Uno de los términos más comunes en el trato logístico es la ROTURA DE STOCK, ese acto operacional en donde las previsiones quedaron cortas o se desbordan las demandas. Una respuesta que el mercado incluso deseó le respondamos, sin asumir culpa alguna, pues pareciera no estar integrado a nuestra habilidad desde siempre de servirlo. Pero es un reto, siempre un reto.
Como poder satisfacer a todo un mercado con demandantes y sus razones diferentes, bajo una sola razón.
Esa razón de aquel que trata de servir (aunque el tratar, es inconveniente del hacer), sin deseo premeditado alguno de fallar, aunque lo hace, no pierde el instructivo de que toda su actividad está dada para eso, es decir para servir. Pero en el tema de la rotura de stock, viene su primer gran temor de haberle fallado a alguien (en este caso y en todos los otros, para nosotros siempre el mercado primero) y quizá haberlo dejado fuera del “yo” oferente y del “él” demandante.

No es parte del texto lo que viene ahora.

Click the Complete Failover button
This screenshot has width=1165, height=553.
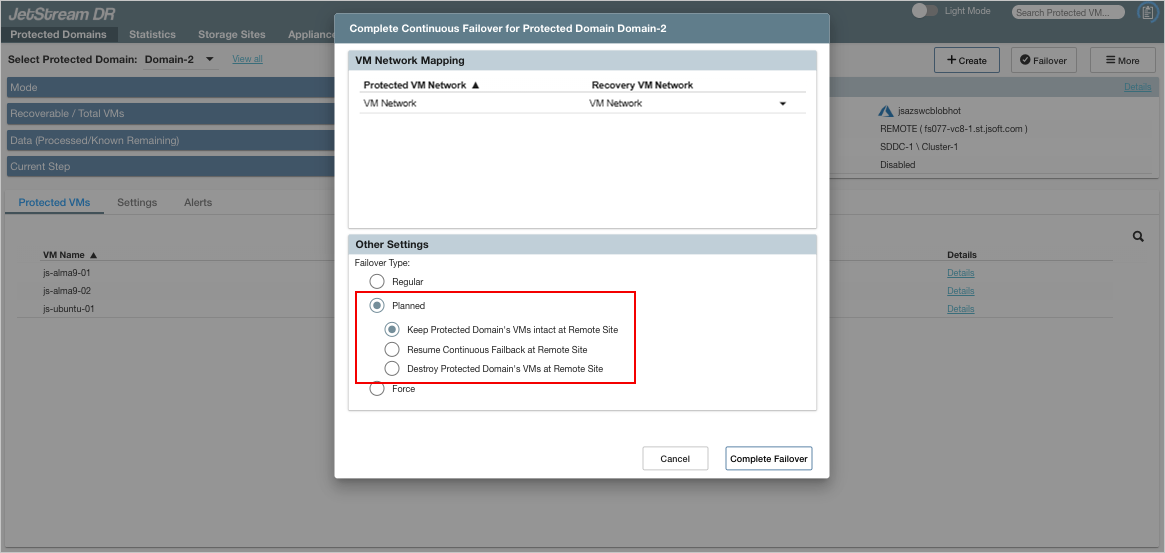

Se dice que el mercado es sabio y se contestará a solas sus razones de falta de stock, se entiende que el que debió delimitar todas las previsiones pudo constituir un explicativo básico, más allá de la comprensión del sí del día y del quizá por la tarde y no sé por la noche.

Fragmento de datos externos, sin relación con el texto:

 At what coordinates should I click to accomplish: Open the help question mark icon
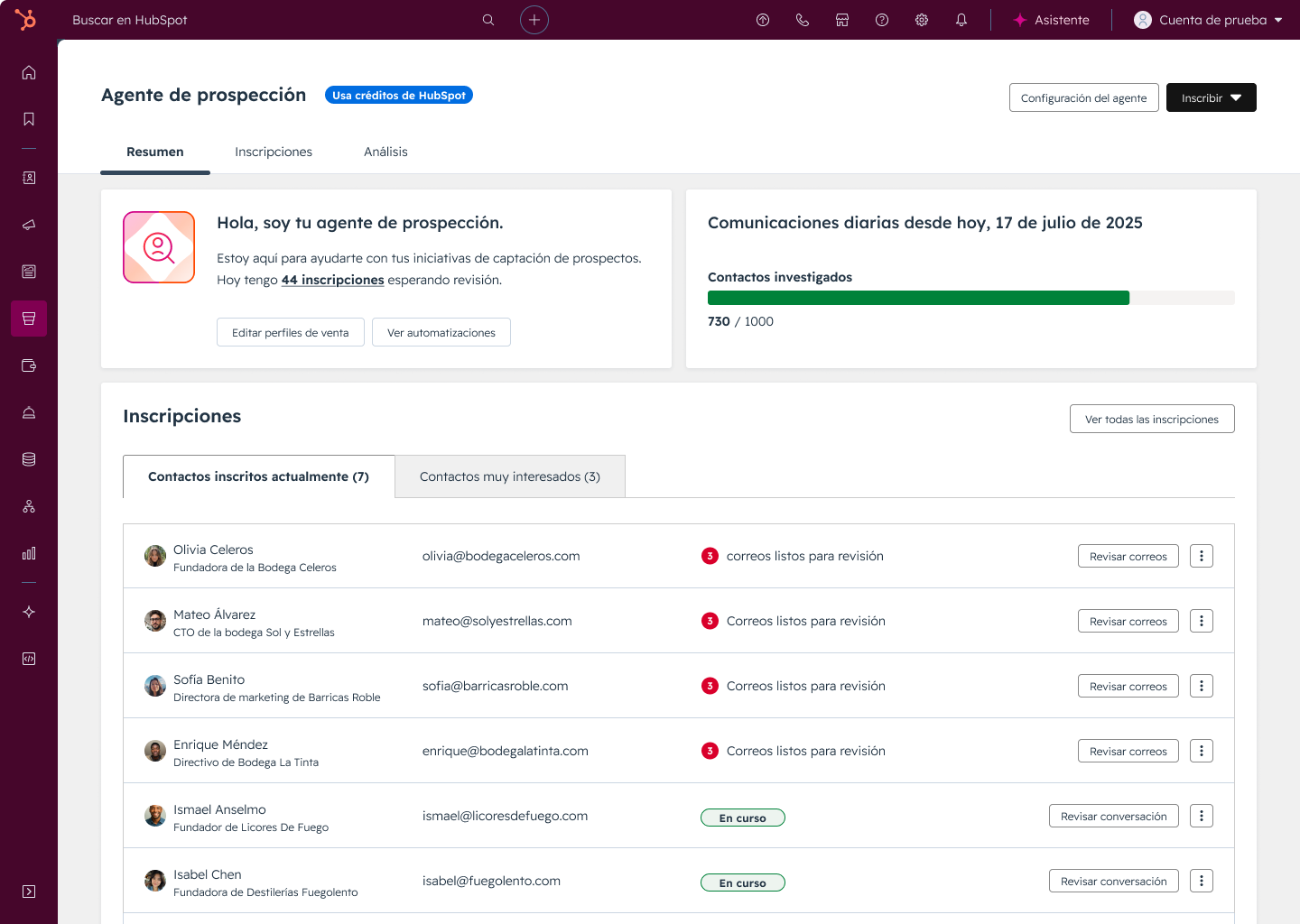pyautogui.click(x=882, y=20)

Bueno cuando alguien pide, otro entrega en la velocidad de lo que antes se denominaba OFERTA Y DEMANDA, pero acaso no hay más que sólo eso. Pienso que sí, quizá la razón de uno y del otro que hoy los viste de comprensión y revisión en cada uno de sus pensamientos, palabras, obras y omisiones…duras omisiones.
Amante del mercado, pienso que por él nuestra alternativa mayor así este pase por encima nuestro y nos deje casi pulverizados, vuélveme a iniciar y no hagas que olvide nada de lo que hasta hoy no aprendí.